Travail demandé: Prolongez le texte sur les promesses non tenues d'Abiy Ahmed envers les Somalis d'Éthiopie, à partir de sa dernière phrase.
##### Extrait du document #####
Texte publié avec l’aimable autorisation d’Addis Standard [1].
En devenant Premier ministre en avril 2018, Abiy Ahmed avait promis aux Éthiopiens somalis des changements significatifs. Cinq ans plus tard, tout ce qu’ils ont obtenu, c’est une politique non inclusive, un gouvernement régional corrompu, un leadership inepte et peu réactif, un manque de sécurité, de services et d’emplois pour tous. Bien que ces mêmes promesses ne soient pas tenues dans l’ensemble du pays, la colère des Somalis à l’égard du Parti de la prospérité (PP) est irréversible en l’absence d’une réforme globale de l’administration régionale.
Lors de son arrivée au pouvoir, alors peu connu de la plupart des Éthiopiens, le Dr Abiy Ahmed, Oromo pentecôtiste né dans le petit village de Bashesha, à côté de Jimma, a fait une de ses premières visites officielles à Jigjiga. Idéaliste, euphorique et grandiose, Abiy a promis aux Somalis de changer leur vie et s’est engagé à résoudre le conflit politique entre Oromos et Somalis. Dans une scénographie parfaite et avec un art oratoire digne d’une église, il a dominé la réunion régionale et habilement délivré un message nuancé ; il s’est délecté de ce qu’il a appelé le « lien coushite » entre lui et son public.
En retour, les Somalis, crédules, ont joyeusement exécuté une danse folklorique rythmée, le dhaanto qui rappelle l’Afrique coloniale, et ont chaleureusement approuvé son leadership. Rapidement, le Front national de libération de l’Ogaden (ONLF), qui avait mené plus de trente ans de lutte armée, a décidé de quitter Asmara en espérant devenir un parti politique légal de la région somalie.
Le prix Nobel de la paix décerné à Abiy en 2019 est en partie dû à ses promesses et son message de pacification de la région.
Cinq ans plus tard, les promesses d’Abiy ne sont toujours pas tenues. Malgré les guerres dévastatrices du Tigré et de l’Oromia, le conflit Somalis-Oromos qu’il avait promis de résoudre est non seulement toujours d’actualité, mais connaît une fréquence et une intensité renouvelées. La guerre entre les Afars et les Somalis est devenue incontrôlable. Au cours des cinq dernières années, des milliers de personnes ont été blessées ou ont perdu la vie. Des communautés agricoles entières ont été déplacées des zones de Liban, Babili et Tuli Guuleed. Des milliers de personnes ont migré vers des villes déjà surchargées telles que Jigjiga, Herar et Dhirdhabe. Ayant perdu leurs fermes et leur bétail à cause des conflits, environ 100 000 personnes sont bloquées dans le camp de Qoloji, entre Jigjiga et Harar. Aucune solution n’est en vue pour ces personnes.
Trois facteurs ont précipité le rejet par les Somalis de l’« agenda de la prospérité » inclut dans le concept de « medemer » du Dr Abiy. Si l’on en croit cette communication, la responsabilité de cet échec de l’agenda de la prospérité incombe principalement au responsable nommé à Jigjiga.
##### Données fournies #####
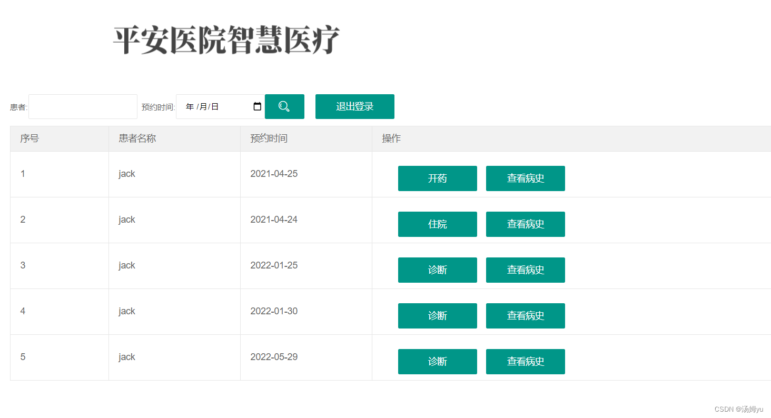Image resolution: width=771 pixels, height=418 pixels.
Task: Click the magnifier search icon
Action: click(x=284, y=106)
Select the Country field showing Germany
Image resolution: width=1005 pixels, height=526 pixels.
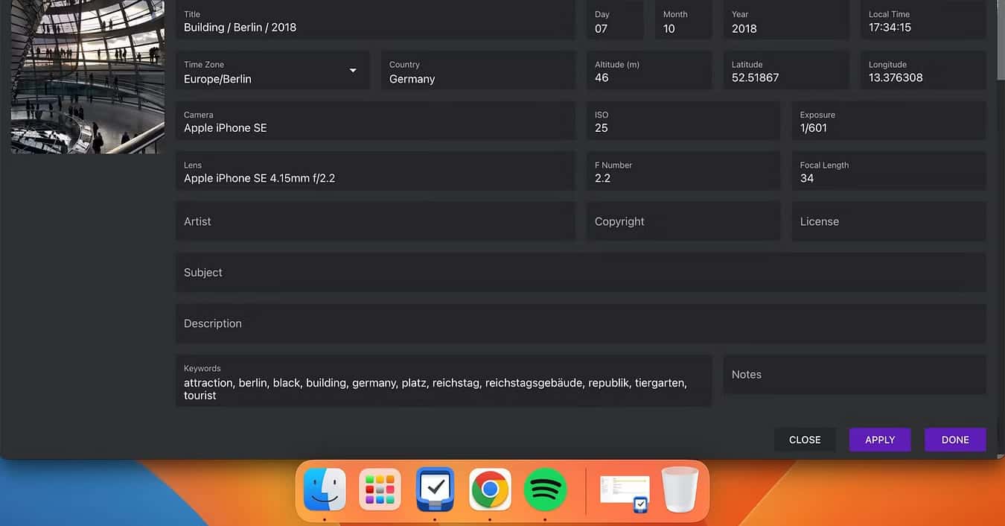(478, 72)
#####
##### Données fournies #####
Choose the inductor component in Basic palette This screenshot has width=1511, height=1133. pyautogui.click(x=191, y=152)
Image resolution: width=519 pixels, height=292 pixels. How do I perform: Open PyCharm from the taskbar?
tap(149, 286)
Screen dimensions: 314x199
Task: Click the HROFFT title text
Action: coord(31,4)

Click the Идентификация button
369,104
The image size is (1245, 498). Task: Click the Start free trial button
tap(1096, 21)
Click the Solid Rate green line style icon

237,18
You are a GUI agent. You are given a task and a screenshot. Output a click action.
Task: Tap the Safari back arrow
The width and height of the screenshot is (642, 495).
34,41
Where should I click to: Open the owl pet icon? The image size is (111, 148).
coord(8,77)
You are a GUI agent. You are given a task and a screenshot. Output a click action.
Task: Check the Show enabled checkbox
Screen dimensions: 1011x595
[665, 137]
#####
##### Données fournies #####
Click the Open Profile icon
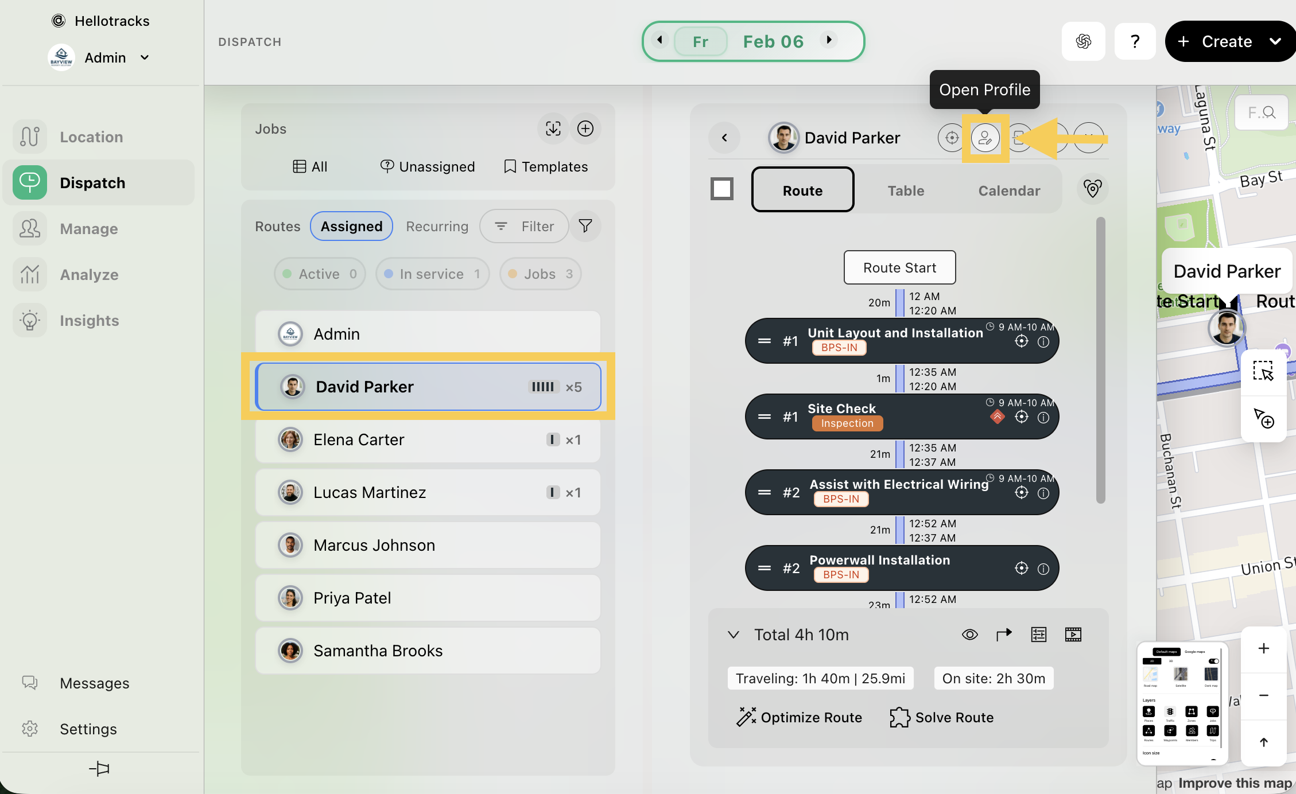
#####
Résultat ci-dessous:
Mal-administration
Avec une population d’environ dix millions d’habitants, la région somalie est mal administrée, ce qui se traduit par des structures zonales ou municipales qui ne permettent pas de fournir un niveau acceptable de services ni à la population rurale, ni à la population urbaine en plein essor. En d’autres termes, l’administration de Jigjiga ne montre aucun empressement à soutenir les aspirations politiques et administratives des Somalis. Hélas, elle fait preuve de ténacité en présentant toujours une fausse image aux dirigeants d’Addis-Abeba.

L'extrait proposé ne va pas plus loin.